*Exercise requirements*.
The answer must consist of the listing, reproduced exactly.

*Extracted records*.
=== Begin Enclosure ===

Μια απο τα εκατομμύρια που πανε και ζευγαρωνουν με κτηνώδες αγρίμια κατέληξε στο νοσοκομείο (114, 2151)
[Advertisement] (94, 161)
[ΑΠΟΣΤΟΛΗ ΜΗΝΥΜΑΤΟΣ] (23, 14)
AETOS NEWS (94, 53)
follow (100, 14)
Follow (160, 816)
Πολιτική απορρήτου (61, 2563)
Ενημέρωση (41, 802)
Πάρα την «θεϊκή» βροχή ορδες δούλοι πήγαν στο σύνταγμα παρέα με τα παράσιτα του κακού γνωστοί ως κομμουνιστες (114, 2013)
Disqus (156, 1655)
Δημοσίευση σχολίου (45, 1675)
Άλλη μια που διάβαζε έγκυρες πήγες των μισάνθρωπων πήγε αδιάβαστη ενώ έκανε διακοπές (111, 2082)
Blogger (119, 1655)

=== End Enclosure ===

*Task solution*.
Μια απο τα εκατομμύρια που πανε και ζευγαρωνουν με κτηνώδες αγρίμια κατέληξε στο νοσοκομείο (114, 2151)
[Advertisement] (94, 161)
[ΑΠΟΣΤΟΛΗ ΜΗΝΥΜΑΤΟΣ] (23, 14)
AETOS NEWS (94, 53)
follow (100, 14)
Follow (160, 816)
Πολιτική απορρήτου (61, 2563)
Ενημέρωση (41, 802)
Πάρα την «θεϊκή» βροχή ορδες δούλοι πήγαν στο σύνταγμα παρέα με τα παράσιτα του κακού γνωστοί ως κομμουνιστες (114, 2013)
Disqus (156, 1655)
Δημοσίευση σχολίου (45, 1675)
Άλλη μια που διάβαζε έγκυρες πήγες των μισάνθρωπων πήγε αδιάβαστη ενώ έκανε διακοπές (111, 2082)
Blogger (119, 1655)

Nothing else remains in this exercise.